In fact, some results show that even in the cultures of hunter-gatherers, these spatial invariances are already detected, and support the tracking skills of the hunters […]. In the same vein Dehaene has investigated the invariance of letters and words involved in reading (size, orientation, position, format, etc). In the virtual space of the digital world we could interpret the sequence of links on a computer as a path, the frames as borders, the folders and menus as zones, the click options as nodes, the icons as landmarks. We can hypothesize that perhaps the same old neuronal circuits used to navigate in the real environment are recycled in the virtual digital space. (Battro, 2009 :544)

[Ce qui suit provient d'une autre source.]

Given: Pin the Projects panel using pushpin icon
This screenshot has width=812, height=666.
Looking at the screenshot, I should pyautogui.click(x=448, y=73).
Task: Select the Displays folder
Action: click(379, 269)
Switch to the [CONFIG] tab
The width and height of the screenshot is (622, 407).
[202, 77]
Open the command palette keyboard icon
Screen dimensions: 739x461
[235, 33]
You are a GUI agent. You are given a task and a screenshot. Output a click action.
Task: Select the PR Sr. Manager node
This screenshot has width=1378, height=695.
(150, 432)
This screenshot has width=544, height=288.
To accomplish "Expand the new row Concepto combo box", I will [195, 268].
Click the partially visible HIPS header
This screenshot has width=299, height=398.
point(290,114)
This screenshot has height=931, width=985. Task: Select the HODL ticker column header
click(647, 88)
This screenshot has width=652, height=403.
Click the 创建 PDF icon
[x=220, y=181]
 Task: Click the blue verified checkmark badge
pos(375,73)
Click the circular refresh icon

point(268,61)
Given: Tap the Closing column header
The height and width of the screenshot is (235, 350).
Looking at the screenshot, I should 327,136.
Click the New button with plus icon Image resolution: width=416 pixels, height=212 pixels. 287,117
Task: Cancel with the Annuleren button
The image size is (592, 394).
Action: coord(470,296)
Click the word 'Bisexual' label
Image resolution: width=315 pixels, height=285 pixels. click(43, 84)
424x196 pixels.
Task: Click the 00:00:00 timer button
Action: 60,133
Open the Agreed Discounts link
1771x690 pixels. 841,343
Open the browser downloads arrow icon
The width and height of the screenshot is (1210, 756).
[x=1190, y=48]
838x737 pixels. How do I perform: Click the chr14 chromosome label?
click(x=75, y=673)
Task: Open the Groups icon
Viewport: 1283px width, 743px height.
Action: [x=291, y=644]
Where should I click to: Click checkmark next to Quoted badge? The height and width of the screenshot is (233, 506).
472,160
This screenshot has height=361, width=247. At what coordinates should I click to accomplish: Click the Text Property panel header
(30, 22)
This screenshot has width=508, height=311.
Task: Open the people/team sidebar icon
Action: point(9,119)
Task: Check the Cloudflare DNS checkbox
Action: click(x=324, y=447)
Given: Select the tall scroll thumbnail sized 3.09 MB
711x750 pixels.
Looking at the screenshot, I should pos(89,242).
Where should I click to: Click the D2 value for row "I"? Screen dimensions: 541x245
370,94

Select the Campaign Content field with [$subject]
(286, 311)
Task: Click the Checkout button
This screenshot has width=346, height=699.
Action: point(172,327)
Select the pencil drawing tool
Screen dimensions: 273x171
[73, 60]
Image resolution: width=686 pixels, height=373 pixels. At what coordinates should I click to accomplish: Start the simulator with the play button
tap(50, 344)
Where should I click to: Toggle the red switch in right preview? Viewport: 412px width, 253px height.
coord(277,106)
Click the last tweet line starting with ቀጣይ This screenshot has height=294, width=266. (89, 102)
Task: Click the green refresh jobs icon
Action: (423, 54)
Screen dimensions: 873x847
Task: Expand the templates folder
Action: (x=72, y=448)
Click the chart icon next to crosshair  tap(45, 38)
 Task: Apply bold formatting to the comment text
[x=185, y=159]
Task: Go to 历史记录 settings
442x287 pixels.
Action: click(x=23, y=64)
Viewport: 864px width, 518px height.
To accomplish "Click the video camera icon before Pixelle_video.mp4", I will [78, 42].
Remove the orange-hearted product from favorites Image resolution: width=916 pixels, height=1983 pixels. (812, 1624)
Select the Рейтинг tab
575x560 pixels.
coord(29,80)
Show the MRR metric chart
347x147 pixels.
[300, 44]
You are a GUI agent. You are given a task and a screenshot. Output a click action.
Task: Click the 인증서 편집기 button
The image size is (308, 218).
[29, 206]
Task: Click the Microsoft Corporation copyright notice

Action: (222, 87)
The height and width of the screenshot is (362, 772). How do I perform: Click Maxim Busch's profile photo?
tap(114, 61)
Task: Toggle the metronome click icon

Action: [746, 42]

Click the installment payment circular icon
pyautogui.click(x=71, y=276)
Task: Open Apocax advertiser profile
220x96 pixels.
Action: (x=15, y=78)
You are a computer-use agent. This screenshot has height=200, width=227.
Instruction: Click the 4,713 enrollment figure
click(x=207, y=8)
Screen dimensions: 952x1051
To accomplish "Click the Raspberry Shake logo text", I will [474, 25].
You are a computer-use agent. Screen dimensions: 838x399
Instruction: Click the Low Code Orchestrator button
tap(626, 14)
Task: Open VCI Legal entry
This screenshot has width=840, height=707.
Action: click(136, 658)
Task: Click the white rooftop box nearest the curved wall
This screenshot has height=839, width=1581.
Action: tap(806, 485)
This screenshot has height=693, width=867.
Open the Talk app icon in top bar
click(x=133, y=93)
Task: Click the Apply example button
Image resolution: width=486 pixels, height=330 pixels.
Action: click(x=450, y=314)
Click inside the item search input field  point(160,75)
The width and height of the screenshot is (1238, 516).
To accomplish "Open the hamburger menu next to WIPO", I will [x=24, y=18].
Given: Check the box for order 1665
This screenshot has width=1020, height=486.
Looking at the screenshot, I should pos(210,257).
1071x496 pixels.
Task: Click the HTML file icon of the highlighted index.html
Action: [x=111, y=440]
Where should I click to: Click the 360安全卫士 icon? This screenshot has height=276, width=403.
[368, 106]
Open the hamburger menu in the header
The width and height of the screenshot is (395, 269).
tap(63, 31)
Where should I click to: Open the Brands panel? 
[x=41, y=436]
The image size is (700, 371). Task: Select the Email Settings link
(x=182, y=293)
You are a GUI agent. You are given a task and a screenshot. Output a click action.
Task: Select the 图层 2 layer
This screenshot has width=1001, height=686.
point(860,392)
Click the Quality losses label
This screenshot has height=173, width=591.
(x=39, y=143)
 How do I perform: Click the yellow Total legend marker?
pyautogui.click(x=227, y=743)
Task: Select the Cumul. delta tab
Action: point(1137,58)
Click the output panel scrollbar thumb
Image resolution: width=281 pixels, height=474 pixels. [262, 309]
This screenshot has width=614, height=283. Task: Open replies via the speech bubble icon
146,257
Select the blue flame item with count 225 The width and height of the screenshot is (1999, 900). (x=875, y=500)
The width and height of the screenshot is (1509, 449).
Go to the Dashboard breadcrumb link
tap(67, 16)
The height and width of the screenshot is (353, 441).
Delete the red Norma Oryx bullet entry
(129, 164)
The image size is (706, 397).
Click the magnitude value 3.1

Dans le même ordre d’idée, le click met en œuvre les intelligences corporelle, kinesthésique et spatiale citées par Gardner (2006). Face à de tels arguments, on est tenté de parler tout comme Battro (2009) d’intelligence numérique mais nous préférons affirmer qu’il y a mobilisation de divers types d’intelligences qui se sont adaptés ou encore transformés au contact de l’ère du numérique. Même si les outils numériques offrent de nombreuses possibilités en termes de recherche ou de construction d’informations, d'action, d’interaction, d’expérience sensorielle grâce à la multimodalité. On ne peut permettre à la génération actuelle de devenir des « app-able » que s’ils peuvent comprendre leurs fonctionnements cognitifs pour mieux tirer profit des TIC.

L’intelligence ne se limite pas aux types d’intelligence évoqués précédemment, il convient maintenant d’aborder la gestion responsable de l’apprenant. L’Internet, le courrier électronique, la messagerie électronique, la visioconférence et les réseaux sociaux ont rendu possible une globalisation significative. Dans le domaine de l’éducation, et plus spécialement en ce qui nous concerne, de l’enseignement des langues vivantes, il devient de plus en plus urgent de gérer au mieux l’information. La création de blog par certains enseignants permet de synthétiser des informations pertinentes pour le cours de langue et évite que l’apprenant ne soit seul face au flot d’informations que représente le Web.

L’échange d’informations et de marchandises date des sociétés primitives dont les activités principales étaient la chasse, la cueillette et la pêche. A notre époque, le développement des technologies a transformé ces échanges qui sont de plus en plus complexes. Sur le plan éducatif, il convient que l’être humain affronte cette nouvelle réalité en développant de nouvelles compétences. Howard Gardner a réfléchi à la question et propose cinq formes d’intelligences : l’esprit discipliné, l’esprit de synthèse, l’esprit créatif, et l’esprit éthique. Il écrit à ce propos :

En outre, le monde futur -avec ses moteurs de recherche, ses robots et autres ordinateurs omniprésents- va exiger des capacités qui jusqu’ici, n’ont été que de simples options. (Gardner, 2006 : 10)

L’apprentissage de la L2 dans un environnement multimédia relève de ces aptitudes puisqu’il est important de passer des heures voire des années à étudier une langue étrangère d’où la nécessité d’appréhender cette langue sous le mode disciplinaire. Internet et les multimédia doivent faire l’objet d’une sélection de l’information pertinente pour

l’apprentissage et l’apprenant tout comme l’enseignant doivent être apte à synthétiser et à critiquer d’où l’importance d’un certain sens de l’éthique et du respect d’autrui. Le cours de langue peut devenir monotone s’il n’est pas agrémenté d’un esprit créatif.